Oracle Scratchpad

August 3, 2017

Rebuilding Indexes

Filed under: Indexing,Infrastructure,Oracle,Partitioning,Troubleshooting — Jonathan Lewis @ 1:00 pm BST Aug 3,2017

One of the special events that can make it necessary to rebuild an index is the case of the “massive DML”, typically a bulk delete that purges old data from a table. You may even find cases where it’s a good idea to mark a couple of your indexes as unusable before doing a massive delete and then rebuild them after the delete.

Despite the fact that a massive delete is an obvious special case it’s still not necessary in many cases to worry about a rebuild afterwards because the space made free by the delete will be smoothly reused over time with very little variation in performance. There is, however, one particular feature that increases the probability of a rebuild becoming necessary – global (or globally partitioned) indexes on partitioned tables. The problem (and the absence of problem in non-partitioned tables) is in the nature of the rowid.

For non-partitioned tables, and partitioned tables with local indexes, the rowid stored in an index is (assuming we’re thinking only of heap tables) stored as a sequence of 6 bytes consisting, in order, of: (tablespace relative file number, block number within file, row number within block). If the table is non-partitioned, or if this is an index segment from a locally partitioned index, all the index entries will be pointing to the same table segment and Oracle knows which segment that is from the data dictionary information – so Oracle can derive the data_object_id of the table segment and convert the tablespace relative file number into the absolute file number to navigate to the right row in the table.

[Written exercise A]:
Repeat the listing word for word, starting at its first line and ending after the line that contains "coord(122,521)".
This listing has no connection to the post on rebuilding indexes.

[Record set]:
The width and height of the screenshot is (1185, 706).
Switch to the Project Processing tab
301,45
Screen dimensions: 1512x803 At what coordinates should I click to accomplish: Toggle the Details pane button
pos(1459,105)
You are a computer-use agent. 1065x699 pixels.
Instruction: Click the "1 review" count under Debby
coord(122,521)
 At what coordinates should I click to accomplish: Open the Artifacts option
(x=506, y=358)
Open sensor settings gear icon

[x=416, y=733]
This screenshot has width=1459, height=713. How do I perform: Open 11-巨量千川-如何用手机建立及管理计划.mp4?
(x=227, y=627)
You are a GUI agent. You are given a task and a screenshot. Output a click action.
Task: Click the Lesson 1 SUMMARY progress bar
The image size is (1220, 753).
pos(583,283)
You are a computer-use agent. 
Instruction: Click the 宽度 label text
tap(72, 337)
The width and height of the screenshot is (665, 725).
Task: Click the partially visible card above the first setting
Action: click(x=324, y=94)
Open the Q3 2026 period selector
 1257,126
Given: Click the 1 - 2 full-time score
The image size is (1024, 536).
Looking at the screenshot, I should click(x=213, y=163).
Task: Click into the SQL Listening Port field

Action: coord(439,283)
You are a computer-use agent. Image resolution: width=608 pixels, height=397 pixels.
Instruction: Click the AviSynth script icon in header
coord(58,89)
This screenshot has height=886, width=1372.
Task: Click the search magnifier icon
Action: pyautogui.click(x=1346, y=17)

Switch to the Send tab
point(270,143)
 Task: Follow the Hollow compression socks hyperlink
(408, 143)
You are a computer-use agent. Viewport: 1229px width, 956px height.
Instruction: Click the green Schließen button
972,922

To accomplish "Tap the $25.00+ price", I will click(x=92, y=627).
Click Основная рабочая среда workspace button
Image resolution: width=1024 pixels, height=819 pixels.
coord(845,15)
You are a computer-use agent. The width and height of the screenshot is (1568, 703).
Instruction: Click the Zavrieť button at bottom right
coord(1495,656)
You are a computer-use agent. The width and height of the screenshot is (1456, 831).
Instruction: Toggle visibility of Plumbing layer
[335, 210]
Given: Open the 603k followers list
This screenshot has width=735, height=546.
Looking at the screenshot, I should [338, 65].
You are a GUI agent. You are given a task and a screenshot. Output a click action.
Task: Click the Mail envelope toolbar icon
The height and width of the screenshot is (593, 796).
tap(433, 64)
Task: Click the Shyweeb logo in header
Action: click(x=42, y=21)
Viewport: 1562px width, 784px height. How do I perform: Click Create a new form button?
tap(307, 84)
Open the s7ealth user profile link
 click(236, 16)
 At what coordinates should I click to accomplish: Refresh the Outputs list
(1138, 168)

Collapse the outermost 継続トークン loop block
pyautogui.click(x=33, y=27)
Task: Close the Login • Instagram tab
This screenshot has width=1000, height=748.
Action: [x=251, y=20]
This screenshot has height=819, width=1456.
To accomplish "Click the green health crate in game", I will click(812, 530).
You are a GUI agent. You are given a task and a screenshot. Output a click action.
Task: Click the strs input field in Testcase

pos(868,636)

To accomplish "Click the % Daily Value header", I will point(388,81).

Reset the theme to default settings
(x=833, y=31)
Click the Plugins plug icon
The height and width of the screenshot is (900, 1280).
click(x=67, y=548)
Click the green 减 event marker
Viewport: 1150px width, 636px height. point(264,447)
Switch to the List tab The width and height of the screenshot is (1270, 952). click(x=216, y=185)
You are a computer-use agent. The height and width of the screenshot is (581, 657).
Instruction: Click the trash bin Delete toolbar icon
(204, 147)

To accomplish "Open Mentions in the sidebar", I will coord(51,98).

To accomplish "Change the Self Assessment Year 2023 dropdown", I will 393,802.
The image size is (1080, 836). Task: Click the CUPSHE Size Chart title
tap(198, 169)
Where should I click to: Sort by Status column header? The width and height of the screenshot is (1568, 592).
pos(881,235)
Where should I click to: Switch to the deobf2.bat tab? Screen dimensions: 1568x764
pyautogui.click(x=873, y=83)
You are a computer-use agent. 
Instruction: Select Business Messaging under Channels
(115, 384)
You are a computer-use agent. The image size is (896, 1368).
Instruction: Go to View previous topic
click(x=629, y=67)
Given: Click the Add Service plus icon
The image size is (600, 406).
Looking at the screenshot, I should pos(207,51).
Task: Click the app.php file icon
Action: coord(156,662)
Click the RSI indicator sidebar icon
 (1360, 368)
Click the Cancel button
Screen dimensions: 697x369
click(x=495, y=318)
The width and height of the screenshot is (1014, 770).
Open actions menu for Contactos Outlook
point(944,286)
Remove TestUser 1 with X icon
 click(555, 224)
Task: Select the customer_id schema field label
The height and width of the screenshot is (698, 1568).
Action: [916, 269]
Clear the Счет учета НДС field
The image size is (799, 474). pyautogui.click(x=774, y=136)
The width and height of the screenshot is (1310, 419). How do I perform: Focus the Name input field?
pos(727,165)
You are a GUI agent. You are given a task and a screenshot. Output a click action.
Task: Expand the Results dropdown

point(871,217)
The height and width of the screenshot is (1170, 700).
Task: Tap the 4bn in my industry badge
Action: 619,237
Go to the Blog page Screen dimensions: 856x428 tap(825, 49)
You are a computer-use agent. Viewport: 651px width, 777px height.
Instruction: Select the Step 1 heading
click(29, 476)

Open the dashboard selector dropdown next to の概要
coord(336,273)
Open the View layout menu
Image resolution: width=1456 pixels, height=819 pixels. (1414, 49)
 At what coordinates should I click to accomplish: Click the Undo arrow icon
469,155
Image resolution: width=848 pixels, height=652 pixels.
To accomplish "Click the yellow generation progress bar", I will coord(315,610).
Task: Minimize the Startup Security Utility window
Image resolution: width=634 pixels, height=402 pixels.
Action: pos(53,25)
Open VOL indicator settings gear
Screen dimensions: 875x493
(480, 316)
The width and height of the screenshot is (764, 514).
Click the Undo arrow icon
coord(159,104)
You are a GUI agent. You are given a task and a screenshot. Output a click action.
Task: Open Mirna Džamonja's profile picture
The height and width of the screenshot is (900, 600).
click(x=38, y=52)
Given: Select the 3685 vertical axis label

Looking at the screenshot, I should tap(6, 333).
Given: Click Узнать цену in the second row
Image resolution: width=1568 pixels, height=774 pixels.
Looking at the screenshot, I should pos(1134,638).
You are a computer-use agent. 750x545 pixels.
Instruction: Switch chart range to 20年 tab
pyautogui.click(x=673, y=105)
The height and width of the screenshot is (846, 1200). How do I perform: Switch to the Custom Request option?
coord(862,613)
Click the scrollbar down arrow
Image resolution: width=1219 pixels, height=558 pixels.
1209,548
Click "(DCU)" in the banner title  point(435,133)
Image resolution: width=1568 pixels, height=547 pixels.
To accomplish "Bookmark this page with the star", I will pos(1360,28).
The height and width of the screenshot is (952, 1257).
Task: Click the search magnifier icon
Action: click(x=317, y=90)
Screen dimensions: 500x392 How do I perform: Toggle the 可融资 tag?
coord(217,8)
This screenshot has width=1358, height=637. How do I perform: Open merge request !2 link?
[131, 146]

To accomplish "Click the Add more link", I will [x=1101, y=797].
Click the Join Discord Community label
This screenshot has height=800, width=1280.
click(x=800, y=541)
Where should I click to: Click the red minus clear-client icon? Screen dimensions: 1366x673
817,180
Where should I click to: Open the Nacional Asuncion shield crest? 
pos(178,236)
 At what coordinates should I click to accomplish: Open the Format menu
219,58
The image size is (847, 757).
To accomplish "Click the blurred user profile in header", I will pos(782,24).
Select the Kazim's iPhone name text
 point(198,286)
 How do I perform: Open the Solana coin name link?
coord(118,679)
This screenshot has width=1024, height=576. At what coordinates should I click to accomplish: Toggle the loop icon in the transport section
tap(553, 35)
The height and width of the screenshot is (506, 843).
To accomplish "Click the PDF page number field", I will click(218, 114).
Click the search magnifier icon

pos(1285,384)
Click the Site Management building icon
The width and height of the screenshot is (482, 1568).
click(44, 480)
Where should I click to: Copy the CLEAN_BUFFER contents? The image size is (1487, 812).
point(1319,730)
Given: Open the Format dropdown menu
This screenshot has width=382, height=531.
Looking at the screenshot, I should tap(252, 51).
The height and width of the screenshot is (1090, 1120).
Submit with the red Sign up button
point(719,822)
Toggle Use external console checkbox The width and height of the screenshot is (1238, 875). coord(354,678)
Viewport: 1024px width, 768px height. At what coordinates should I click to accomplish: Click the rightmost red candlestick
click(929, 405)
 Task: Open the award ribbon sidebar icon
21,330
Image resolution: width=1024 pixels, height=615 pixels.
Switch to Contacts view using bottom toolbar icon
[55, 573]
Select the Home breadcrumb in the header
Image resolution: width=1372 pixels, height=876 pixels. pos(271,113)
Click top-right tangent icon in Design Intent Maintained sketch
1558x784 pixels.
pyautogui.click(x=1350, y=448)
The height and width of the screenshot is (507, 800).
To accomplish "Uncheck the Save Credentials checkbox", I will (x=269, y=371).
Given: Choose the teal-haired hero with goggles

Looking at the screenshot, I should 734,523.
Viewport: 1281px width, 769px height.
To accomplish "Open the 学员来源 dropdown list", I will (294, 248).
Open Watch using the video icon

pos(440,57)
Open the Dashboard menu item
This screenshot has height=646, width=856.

[Written exercise B]:
Quote the post on rebuilding indexes exactly, beginning at the words "One of the special" and stopping after "of the rowid.".

[Expected answer A]:
The width and height of the screenshot is (1185, 706).
Switch to the Project Processing tab
301,45
Screen dimensions: 1512x803 At what coordinates should I click to accomplish: Toggle the Details pane button
pos(1459,105)
You are a computer-use agent. 1065x699 pixels.
Instruction: Click the "1 review" count under Debby
coord(122,521)

[Expected answer B]:
One of the special events that can make it necessary to rebuild an index is the case of the “massive DML”, typically a bulk delete that purges old data from a table. You may even find cases where it’s a good idea to mark a couple of your indexes as unusable before doing a massive delete and then rebuild them after the delete.

Despite the fact that a massive delete is an obvious special case it’s still not necessary in many cases to worry about a rebuild afterwards because the space made free by the delete will be smoothly reused over time with very little variation in performance. There is, however, one particular feature that increases the probability of a rebuild becoming necessary – global (or globally partitioned) indexes on partitioned tables. The problem (and the absence of problem in non-partitioned tables) is in the nature of the rowid.